Wenn es Putin wirklich darum geht, kulturhegemonial russischen Lebensstil durchzusetzen, wohl im Kampf mit China um diese Vormacht gegen ein Leben westlicher Prägung, dann hat er mit dem Überfall auf die Ukraine seinen Punkt gesetzt, Ausgleich. China war ja nach dem Fledermaus-Unfall auf dem Lebendtiermarkt in Wuhan mit dem global gewordenen, eigentlich asiatischen Stil von Zusammenleben in der Pandemie (Isolation, Maske-Tragen) mit 1:0 in Führung gegangen.

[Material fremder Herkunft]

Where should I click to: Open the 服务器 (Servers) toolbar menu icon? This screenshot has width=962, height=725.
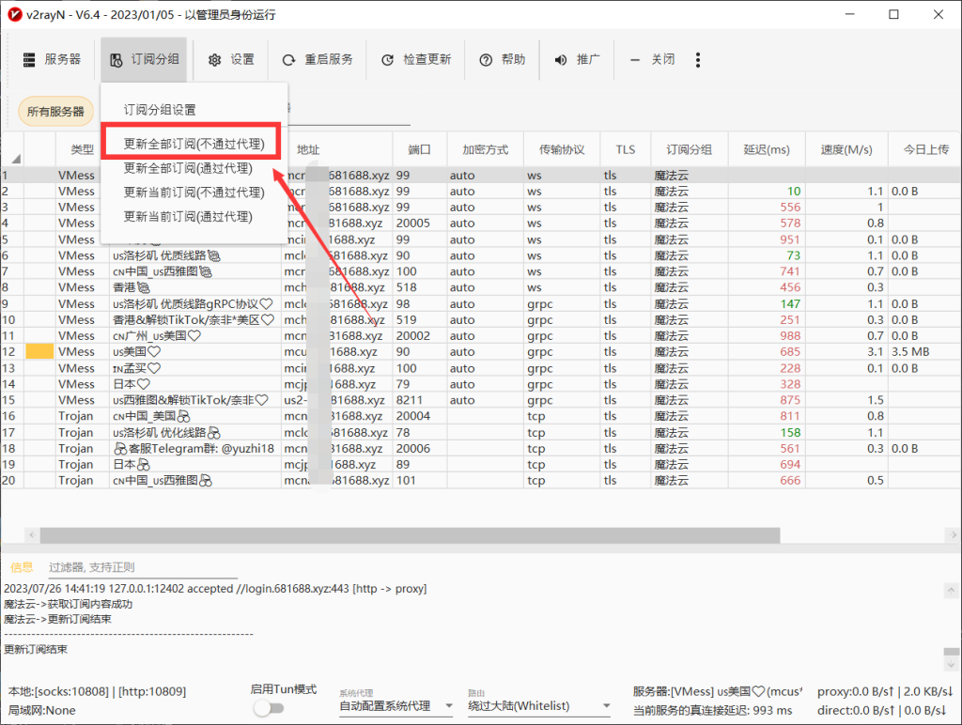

Nun treibt uns der Kremlherrscher den europäischen Wohlstand aus, wie auch der bulgarische Politikwissenschaftler Ivan Krastev in einem lesenswerten Interview im STANDARD darlegt. Erneut nehmen wir Abschied von einer Normalität, zu der zurückzukehren zwar proklamierte Sehnsucht sein mag. Es wird uns nur nicht gelingen. Russland führt Regie. Immer dann, wenn Handlungsakzente dagegen vorgebracht werden, hören die Europäischen-Union-Steuerleute die Drohungen aus Moskau und unterwerfen sich, zuletzt etwa in Sachen eines Gaspreisdeckels für die kostbare, immens teuer gemachte Energieware aus Russland. Moskau antwortet auf die Ansage mit unbestimmten Vergeltungsmaßnahmen. Die Europäische Union gibt klein bei. Putin lacht sich eins. Und zieht den globalen Zügel wieder etwas fester an sich heran. Dass das so einfach geht!

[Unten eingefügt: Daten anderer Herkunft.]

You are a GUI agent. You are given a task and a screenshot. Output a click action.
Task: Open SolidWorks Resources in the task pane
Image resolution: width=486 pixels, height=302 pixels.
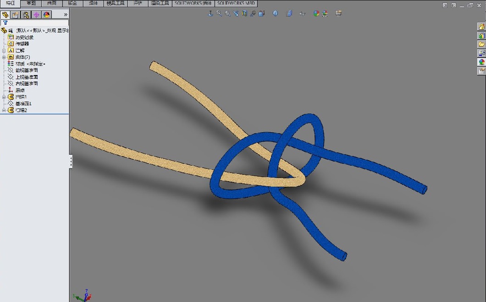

Es wird ein spannender Herbst und erst recht Winter voll russischer Kälte. Ich sehe uns in Europa in unseren Datschas abends an mit Holz befeuerten Öfen sitzen. Szenen, die dereinst von irgendwelchen neuen Tschechows literarisch verarbeitet werden können. In Mäntel und Decken eingehüllt philosophieren wir im Schein von Kerzenlicht über unsere Existenzen. Ich gehe jetzt dafür Wodka einkaufen.